La riscoperta sistematica dei più brillanti nomi dell'età d'oro del crimine sembra approdata a una concretezza editoriale: tutto Jim Thompson in una collana della Fanucci, un Meridiano di Chandler in arrivo, ora Marcos y
Marcos che pubblica le storie del detective Hoke Moseley, eroe sbalestrato del non troppo noto Charles Willeford. Willeford fa parte della consueta epopea dell'American Dream tipica della sua generazione e di quella
precedente ­ è vissuto tra il 1919 e il 1988 ­ con esperienze brutali in guerra, mestieri disparati, carriera in bilico tra consensi di pubblico e indifferenza dei critici. Un nome da edicola, come il grande Thompson, un nome che dà, oggi, la misura di cosa significa conoscere la vita quotidiana dal basso. Leggendo Willeford, e gli altri big del periodo, ci rendiamo conto che la società dipinta da questi ­ allora piuttosto anonimi ­ precursori, è l'America in espansione metropolitana e sociale, vista in penombra.

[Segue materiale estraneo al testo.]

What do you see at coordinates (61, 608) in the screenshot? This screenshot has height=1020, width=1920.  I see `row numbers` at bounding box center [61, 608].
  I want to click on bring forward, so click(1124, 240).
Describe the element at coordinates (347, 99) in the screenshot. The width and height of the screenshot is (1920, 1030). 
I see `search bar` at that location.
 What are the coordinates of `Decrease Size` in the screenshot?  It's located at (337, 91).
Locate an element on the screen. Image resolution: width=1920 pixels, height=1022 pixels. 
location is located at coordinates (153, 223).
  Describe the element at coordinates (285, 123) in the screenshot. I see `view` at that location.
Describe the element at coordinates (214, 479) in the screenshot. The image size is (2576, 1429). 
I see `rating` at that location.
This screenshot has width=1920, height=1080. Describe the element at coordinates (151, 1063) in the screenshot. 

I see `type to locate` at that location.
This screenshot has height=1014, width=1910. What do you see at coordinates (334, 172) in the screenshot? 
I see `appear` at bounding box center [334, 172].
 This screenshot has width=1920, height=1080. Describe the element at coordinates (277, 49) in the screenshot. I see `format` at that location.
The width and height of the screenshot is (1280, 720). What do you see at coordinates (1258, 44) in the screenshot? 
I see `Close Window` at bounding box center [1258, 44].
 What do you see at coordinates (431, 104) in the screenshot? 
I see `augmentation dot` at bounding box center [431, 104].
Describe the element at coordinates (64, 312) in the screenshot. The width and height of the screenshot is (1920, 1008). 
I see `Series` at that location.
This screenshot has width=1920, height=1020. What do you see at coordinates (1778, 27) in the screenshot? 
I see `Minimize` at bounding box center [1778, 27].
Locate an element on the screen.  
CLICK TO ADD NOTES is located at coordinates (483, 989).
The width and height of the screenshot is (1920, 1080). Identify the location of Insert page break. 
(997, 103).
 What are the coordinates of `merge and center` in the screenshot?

Anche in Willeford i personaggi e le storie sono la componente forte, assoluta del racconto: duri da strada, psicopatici resi tali dalle brutture dell'infanzia violenta o dalla guerra, donnine da tappezzeria che cascano sempre male per inesperienza, salvo poi tirarsi indietro e lasciare nei guai i loro momentanei compagni.

 Così, in questo Miami Blues del 1984 troviamo il frenetico culturista da cella di rigore Freddie Frenger, detto Junior, approdare a Miami dalla lunga vacanza a strisce di San Quintino. In aeroporto Junior spezza un dito a un appiccicoso Hare Krishna che mendica attenzioni, e il poveraccio crepa per lo shock. Junior fa perdere le sue tracce, si muove provvisto di contanti e carte di credito rubate, cerca un futuro pieno di svaghi e di femmine, anche se deve abituarsi all'idea, dopo anni di promiscuità carcerarie. Incontra la puttanella ventenne Susan, studentessa svagata e con poco sale in zucca, sorella del defunto in aeroporto. La vicenda, sballata e ricca di battute esilaranti nonostante la
surreale tragicità dei destini, procede saltellando tra i tentativi di vita a due di Junior e Susan e la ricerca serrata del detective Hoke Moseley, ultraquarantenne separato, senza soldi, armato di pazienza e dentiere provvisorie, ridicolizzato dall'animalesco Junior, che arriva a sostituirsi
a lui per operare le sue malefatte.
Il romanzo trova una tragica conclusione, ma si lascia percorrere con disincanto quasi goliardico, in grado com'è di ricostruire a ritmo di blues la geografia di un disagio esistenziale, soprattutto attraverso la solarità di una Miami colta di profilo e in relax, e le gaffe ­ anche drammatiche ­ dei vari personaggi. Nella sua stralunata carriera, Willeford precorre
l'arrivo di un autore come Carl Hiaasen, e riesce a farsi leggere con interesse e partecipazione, meritando una piena riscoperta, pedina sorridente sulla scacchiera d’oro del noir.